Primary emphasis in both the trial judge's opinion and in the prevailing appellate opinion is placed upon the view that adjustment on the facts of this case would constitute unjustified complicity in the abandonment of respondent's former wife and children. But a denial of adjustment will not restore Blas to his family. He is now legally divorced. He has been away from the Philippines for more than four years. The foreign family unit cannot again be made whole, and responsibility for precipitation of its dissolution is by no means clear. In sum, this record does not support denial of adjustment for the purpose of vindicating respondent's former marriage.

As all five members of the Board of Immigration Appeals were quick to point out, only the facts of this case are relevant to its decision. Generalizations concerning any group of aliens or judgments formed on the basis of facts in other cases are altogether out of place.

Although both the immigration judge and a majority of the appellate board relied primarily on the effect of adjustment upon the foreign marriage, both made findings concerning, and offered as a subsidiary ground for denial of adjustment, respondent's misleading responses in seeking his initial visitor's visa. These factual distortions, noted above, served, and appear to have been intended to serve, to mislead immigration officials concerning the true nature and purpose of respondent's desire to enter the United States. I conclude therefore that those responses, in the context presented by this case, warrant denial of respondent's Section 245 application.

In reaching this conclusion, I am mindful of the general balance struck by Congress in the deportation context between the equities of immediate relative status and the deleterious systemic consequences of condoning fraud in the procurement of entry documents.

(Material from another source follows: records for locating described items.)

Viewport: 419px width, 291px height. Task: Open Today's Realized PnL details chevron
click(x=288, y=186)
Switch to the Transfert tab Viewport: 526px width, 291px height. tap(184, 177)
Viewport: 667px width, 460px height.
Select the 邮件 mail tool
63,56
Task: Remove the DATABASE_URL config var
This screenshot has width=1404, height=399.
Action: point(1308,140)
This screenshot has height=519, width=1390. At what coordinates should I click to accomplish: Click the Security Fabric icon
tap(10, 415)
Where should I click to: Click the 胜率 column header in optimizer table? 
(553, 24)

Section 241(f) of the Immigration and Nationality Act, 8 U.S.C. § 1251(f), states:

The provisions of this section relating to the deportation of aliens within the United States on the ground that they were excludable at the time of entry as aliens who have sought to procure, or have procured visas or other documentation, or entry into the United States by fraud or misrepresentation shall not apply to an alien otherwise admissible at the time of entry who is the spouse, parent or a child of a United States citizen or of an alien lawfully admitted for permanent residence.

While this provision offers no relief to those whose fraud concealed an independent substantive ground for deportation, it does waive deportation based on the act of fraud itself when after-acquired family ties are raised. Reid v. INS, 420 U.S. 619 (1975).

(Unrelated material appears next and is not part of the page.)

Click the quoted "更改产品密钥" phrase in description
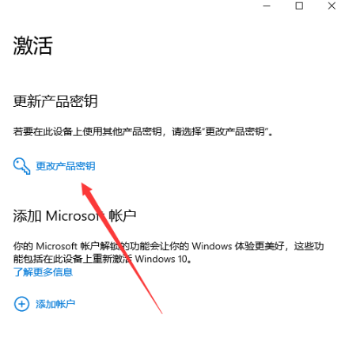Image resolution: width=345 pixels, height=349 pixels. click(235, 131)
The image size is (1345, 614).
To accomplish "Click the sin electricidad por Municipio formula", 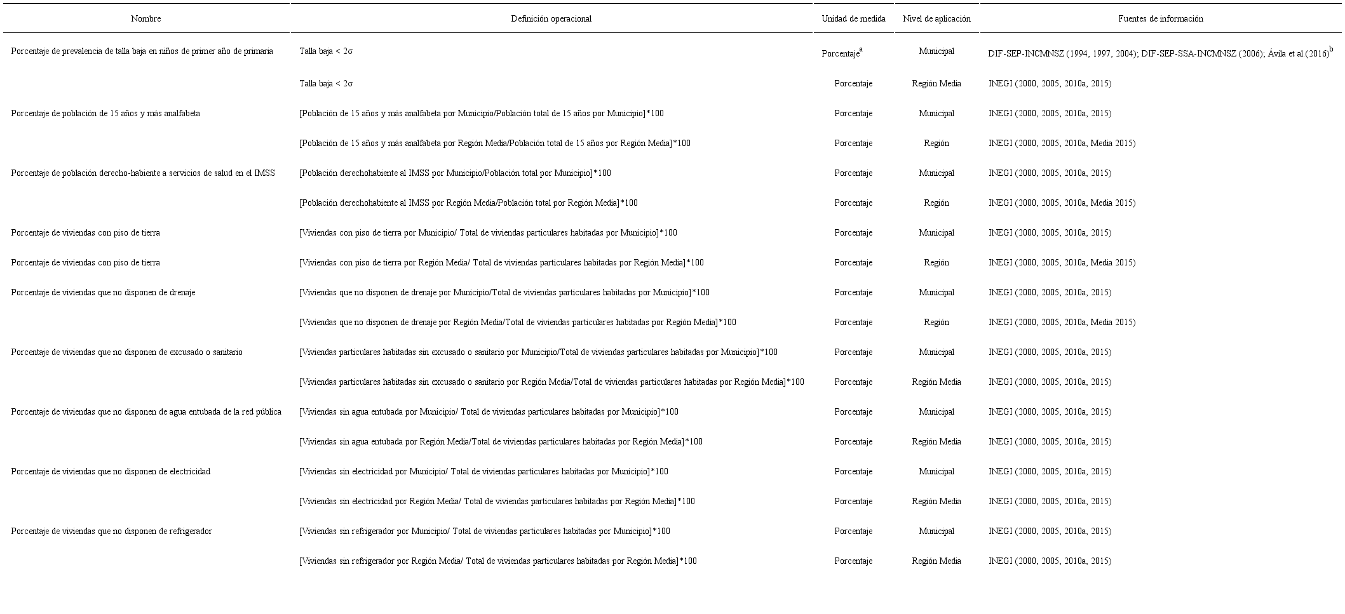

Section 241(f) is not, of course, specifically applicable to Section 245 adjustment determinations. Furthermore, on the peculiar facts of this case, it is my opinion that it does not control the exercise of my discretion. Here the misleading omissions which occurred, while not rising to the level of actual fraud, were in furtherance of a concerted plan calculated to produce the equity which respondent now asserts should support favorable exercise of administrative discretion — to wit, an American marriage. Such conscious construction of an equity must in the nature of things dilute the quality of that equity and abate its ability to counterbalance the adverse impact of actions committed to produce it. Although family ties will ordinarily result in favorable exercise of Section 245 administrative discretion, it is my opinion that they neither must nor should do so where it appears that the alien has engaged in a course of deception designed to produce those very ties. Since this case presents no alternative affirmative equities sufficient to overcome the adverse impact of respondent's misrepresentations in applying for entry to this country, the denial of respondent's Section 245 application was appropriate.

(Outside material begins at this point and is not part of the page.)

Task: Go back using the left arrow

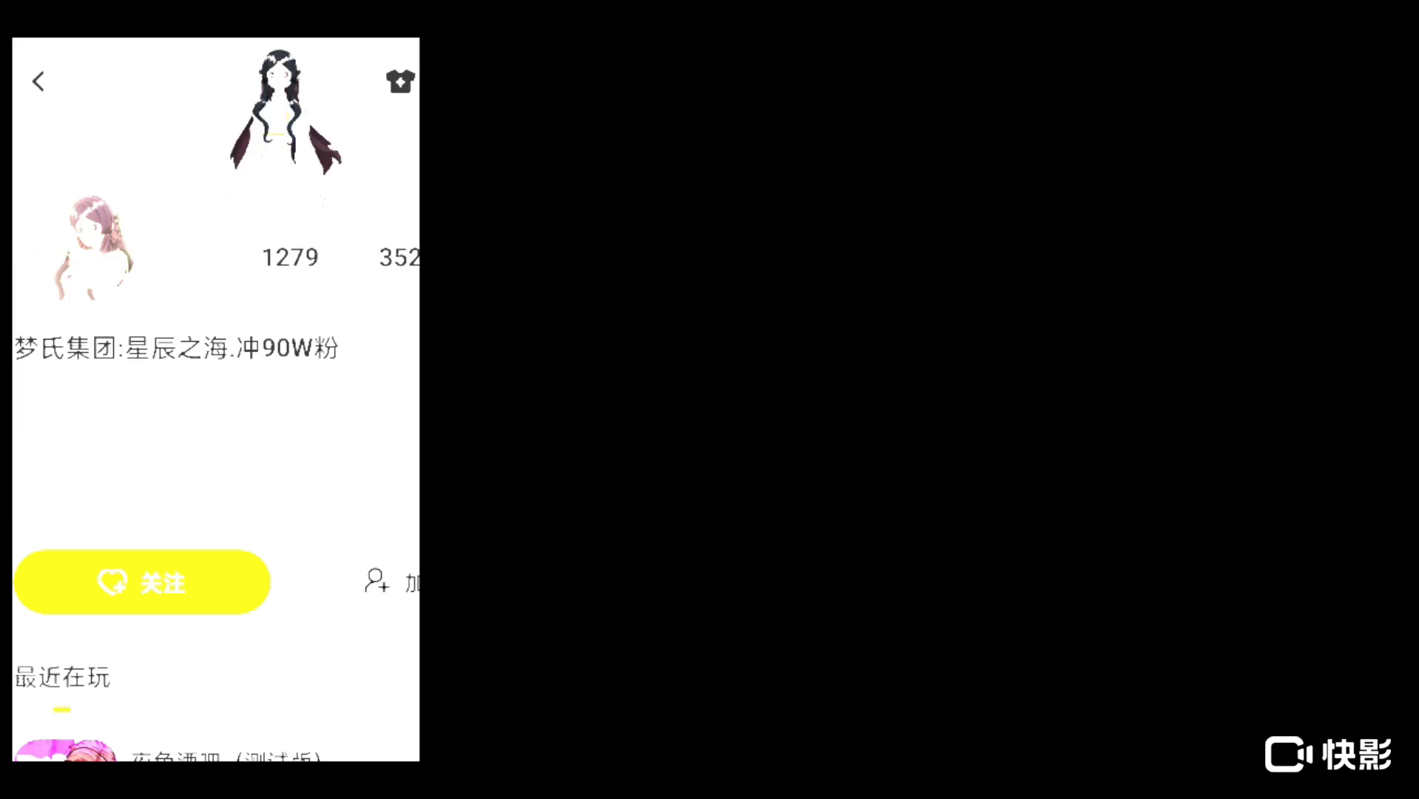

For the reasons stated above, the order of the Board of Immigration Appeals denying respondent's application for permanent resident status, permitting respondent to depart voluntarily from the United States, and, should respondent fail to so depart, providing for his deportation is affirmed.


Maurice A. Roberts, Chairman, Dissenting:

I respectfully dissent from the decision of the majority. In the guise of "clarification", the Board today recedes from the general (and, in my view, realistic) criteria laid down in Matter of Arai, 13 IN Dec. 494 (BIA 1970). In doing so, it opens the door to the vague standards which prevailed in our pre- Arai formulations. In my estimation, denial of section 245 adjustment is not warranted on this record, either on the basis articulated by the immigration judge or on the somewhat different rationale advanced by the majority of this Board.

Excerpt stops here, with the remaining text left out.